The index to the articles in this series is found here.
With a few tweaks to the phantom rain detection, suddenly things are looking much better. My two hour warning time is now 0.83, and the failed predictions are difficult cases. Examining the predictions that failed shows rain that forms directly overhead, with no warning on radar, or small rain pockets that could either pass by the city or pass overhead. They’re cases that I wouldn’t be able to predict better by looking at the same images. So, that’s a success. I can feed a set of radar images into the neural network and have it tell me whether or not to expect rain.
What’s left to do? Now we can still experiment a bit to see if we can find a way to reduce the fraction of failed predictions. Ideally we want incorrect predictions to have lower confidence than successful ones. By histogramming the (floating point) predicted values for successful and failed predictions, I hope I can come up with a confidence level. A value of less than 0.02 indicates a firm prediction of false. A value of greater than 0.98 indicates a firm prediction of true. In between, we have lower confidence warnings. There’s a cutoff at 0.5 between predicting positive or negative results. Shifting that cutoff has the effect of trading false negative for false positives, or vice versa. I’m not going to focus on this, though.
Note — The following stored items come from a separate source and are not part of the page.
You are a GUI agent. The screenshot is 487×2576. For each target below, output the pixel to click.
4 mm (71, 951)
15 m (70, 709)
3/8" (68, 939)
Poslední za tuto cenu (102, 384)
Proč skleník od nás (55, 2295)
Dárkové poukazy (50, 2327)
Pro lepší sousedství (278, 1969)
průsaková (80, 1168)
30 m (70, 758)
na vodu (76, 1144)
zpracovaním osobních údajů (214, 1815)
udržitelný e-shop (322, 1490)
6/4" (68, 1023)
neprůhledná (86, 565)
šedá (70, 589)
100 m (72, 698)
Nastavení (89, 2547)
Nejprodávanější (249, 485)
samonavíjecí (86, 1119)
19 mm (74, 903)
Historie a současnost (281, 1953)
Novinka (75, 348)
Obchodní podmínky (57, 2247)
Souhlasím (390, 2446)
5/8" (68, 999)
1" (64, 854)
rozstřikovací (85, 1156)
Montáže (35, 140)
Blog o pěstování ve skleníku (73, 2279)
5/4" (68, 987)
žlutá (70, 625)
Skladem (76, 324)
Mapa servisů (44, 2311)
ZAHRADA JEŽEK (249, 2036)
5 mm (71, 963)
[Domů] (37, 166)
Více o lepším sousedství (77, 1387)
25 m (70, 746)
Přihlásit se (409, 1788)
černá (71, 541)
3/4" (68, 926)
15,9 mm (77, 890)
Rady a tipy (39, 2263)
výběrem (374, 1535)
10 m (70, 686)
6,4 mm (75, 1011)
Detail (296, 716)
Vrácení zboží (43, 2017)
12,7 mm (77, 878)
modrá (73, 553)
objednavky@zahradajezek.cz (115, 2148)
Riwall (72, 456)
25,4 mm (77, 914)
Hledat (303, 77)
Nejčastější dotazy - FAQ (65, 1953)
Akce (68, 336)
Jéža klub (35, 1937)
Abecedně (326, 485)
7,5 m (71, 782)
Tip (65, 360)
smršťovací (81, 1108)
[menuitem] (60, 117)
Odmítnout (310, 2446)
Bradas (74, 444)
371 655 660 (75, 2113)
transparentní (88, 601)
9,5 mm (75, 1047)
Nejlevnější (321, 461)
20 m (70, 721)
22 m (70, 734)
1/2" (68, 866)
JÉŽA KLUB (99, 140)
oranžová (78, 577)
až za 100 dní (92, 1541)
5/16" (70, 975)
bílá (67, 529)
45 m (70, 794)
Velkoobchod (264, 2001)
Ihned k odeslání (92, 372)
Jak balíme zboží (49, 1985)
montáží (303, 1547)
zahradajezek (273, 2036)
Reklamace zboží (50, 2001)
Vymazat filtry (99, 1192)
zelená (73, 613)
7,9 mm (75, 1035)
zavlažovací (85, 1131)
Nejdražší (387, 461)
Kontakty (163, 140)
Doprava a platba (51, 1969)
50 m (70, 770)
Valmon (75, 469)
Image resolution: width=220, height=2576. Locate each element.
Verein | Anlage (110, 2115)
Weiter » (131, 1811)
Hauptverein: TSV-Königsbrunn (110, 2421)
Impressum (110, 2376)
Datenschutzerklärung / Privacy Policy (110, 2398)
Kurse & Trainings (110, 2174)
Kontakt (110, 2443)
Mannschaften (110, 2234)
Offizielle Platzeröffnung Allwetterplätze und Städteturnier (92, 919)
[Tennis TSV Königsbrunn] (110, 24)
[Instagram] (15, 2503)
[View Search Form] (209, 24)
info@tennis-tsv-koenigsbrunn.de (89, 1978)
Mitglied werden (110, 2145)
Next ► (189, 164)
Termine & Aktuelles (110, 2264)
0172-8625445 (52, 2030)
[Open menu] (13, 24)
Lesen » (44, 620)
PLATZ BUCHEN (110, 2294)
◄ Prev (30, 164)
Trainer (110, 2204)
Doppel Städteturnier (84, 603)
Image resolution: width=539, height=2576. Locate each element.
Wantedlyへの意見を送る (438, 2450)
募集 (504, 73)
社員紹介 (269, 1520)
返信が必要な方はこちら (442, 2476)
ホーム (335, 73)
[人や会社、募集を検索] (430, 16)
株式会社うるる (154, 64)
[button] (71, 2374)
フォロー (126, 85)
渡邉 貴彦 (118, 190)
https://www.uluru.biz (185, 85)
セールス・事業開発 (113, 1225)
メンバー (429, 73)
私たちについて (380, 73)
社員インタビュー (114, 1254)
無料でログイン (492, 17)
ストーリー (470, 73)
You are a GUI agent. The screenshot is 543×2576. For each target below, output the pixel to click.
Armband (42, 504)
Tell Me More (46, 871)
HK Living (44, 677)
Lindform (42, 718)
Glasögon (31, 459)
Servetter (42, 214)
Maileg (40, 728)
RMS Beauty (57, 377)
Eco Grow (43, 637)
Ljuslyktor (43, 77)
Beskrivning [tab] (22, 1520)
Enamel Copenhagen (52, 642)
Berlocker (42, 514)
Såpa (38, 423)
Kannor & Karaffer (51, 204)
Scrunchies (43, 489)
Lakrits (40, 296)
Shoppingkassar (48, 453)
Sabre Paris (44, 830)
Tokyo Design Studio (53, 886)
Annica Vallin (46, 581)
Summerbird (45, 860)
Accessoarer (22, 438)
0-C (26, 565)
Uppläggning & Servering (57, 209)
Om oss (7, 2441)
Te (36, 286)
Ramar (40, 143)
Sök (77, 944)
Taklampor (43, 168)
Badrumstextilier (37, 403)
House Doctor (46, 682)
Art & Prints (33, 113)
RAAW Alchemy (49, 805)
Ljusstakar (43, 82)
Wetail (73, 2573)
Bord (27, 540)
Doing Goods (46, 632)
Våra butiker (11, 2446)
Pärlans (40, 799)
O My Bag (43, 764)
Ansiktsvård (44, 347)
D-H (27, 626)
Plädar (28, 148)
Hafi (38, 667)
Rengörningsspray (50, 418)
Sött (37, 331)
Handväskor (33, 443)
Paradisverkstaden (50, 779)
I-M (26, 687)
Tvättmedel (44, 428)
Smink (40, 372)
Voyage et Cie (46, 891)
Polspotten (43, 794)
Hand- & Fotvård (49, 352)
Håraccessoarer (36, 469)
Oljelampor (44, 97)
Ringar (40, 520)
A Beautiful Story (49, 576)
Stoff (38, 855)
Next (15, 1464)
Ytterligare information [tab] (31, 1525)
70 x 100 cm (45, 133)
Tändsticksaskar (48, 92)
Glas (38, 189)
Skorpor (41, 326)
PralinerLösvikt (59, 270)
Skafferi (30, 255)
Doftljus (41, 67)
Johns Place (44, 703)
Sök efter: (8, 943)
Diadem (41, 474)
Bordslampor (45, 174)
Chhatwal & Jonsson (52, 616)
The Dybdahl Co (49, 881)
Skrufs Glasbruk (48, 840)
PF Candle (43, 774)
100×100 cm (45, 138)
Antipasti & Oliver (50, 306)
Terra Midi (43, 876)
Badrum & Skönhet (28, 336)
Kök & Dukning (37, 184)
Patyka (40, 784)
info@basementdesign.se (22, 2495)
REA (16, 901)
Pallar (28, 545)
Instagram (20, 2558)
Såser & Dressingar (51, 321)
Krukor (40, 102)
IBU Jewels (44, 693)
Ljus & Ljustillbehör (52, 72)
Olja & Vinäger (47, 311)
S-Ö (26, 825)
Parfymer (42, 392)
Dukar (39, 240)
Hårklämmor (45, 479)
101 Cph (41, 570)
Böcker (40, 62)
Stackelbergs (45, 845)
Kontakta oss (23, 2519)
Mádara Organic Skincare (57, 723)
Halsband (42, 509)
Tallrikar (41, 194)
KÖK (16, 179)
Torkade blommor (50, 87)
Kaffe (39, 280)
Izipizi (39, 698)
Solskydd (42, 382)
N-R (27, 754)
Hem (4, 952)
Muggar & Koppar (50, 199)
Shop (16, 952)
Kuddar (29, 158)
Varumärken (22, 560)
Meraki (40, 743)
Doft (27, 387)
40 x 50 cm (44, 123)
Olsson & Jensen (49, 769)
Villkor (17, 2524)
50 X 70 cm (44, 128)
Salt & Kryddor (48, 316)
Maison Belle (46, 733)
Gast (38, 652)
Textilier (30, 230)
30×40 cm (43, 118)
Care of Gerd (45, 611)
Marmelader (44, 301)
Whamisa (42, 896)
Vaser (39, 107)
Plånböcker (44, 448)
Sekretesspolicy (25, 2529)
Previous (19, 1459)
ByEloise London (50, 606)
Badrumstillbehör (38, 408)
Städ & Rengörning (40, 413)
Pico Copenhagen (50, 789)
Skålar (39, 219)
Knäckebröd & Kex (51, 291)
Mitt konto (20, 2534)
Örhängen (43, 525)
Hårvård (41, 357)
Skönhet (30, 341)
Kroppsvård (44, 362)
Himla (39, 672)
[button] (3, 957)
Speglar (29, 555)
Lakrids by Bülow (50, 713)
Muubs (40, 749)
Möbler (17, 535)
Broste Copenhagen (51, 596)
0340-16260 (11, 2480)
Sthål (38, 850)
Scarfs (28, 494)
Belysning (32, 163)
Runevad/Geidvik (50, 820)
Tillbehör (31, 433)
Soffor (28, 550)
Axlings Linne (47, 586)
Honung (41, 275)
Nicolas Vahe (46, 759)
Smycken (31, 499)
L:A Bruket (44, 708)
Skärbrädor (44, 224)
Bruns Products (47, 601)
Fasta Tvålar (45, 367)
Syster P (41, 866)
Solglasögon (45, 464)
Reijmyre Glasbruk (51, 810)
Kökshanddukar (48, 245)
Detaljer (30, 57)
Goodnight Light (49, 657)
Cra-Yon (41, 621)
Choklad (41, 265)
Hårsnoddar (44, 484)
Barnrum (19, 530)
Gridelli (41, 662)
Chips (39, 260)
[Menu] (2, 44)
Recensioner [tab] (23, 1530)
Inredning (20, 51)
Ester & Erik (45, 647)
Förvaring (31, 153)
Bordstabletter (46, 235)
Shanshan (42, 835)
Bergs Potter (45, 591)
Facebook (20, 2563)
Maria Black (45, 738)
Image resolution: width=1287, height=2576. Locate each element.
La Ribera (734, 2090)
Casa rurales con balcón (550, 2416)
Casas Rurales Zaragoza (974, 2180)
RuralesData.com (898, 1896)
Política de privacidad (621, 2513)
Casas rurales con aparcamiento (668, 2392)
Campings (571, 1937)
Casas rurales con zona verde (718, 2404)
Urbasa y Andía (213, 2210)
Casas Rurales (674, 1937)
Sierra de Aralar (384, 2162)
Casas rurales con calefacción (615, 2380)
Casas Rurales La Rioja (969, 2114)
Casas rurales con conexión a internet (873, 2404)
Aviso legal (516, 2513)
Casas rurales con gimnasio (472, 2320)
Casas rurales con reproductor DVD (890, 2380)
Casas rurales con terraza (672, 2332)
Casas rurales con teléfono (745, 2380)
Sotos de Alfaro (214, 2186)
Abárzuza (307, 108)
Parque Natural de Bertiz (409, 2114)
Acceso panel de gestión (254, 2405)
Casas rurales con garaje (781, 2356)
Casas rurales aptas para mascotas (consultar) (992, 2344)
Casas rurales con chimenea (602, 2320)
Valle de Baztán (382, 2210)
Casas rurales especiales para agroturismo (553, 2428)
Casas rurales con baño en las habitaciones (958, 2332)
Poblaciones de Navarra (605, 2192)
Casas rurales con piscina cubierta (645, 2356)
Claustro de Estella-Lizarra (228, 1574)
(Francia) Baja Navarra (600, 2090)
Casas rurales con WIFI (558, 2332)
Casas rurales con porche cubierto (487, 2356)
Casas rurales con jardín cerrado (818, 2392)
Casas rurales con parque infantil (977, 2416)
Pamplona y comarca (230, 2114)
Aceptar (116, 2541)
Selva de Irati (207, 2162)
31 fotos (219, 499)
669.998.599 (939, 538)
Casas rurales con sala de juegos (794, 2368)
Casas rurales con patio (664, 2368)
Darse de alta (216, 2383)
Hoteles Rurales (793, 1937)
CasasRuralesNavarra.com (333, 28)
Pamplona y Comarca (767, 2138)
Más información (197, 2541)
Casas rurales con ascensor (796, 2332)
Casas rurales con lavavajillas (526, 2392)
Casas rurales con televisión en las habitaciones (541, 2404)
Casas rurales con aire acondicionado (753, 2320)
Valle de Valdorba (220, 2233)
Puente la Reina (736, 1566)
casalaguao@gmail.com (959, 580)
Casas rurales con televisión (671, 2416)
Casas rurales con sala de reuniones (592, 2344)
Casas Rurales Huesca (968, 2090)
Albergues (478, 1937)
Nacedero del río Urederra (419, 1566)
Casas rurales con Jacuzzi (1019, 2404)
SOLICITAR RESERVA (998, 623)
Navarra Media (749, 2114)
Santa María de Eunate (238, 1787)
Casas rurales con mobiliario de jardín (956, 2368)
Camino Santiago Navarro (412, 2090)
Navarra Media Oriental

So, I’m going to try to play around with network settings now to see if I can separate the false positives from true positives, and conversely for negatives. Right now, there’s a handful of false negatives with a value less than 0.02, which indicates a firm false prediction. I’d like to train a network that minimizes those high confidence incorrect predictions.
Postings will probably slow down a bit now, as I experiment with settings and see how changes behave.
In the mean time, I’m happy with the results of this project.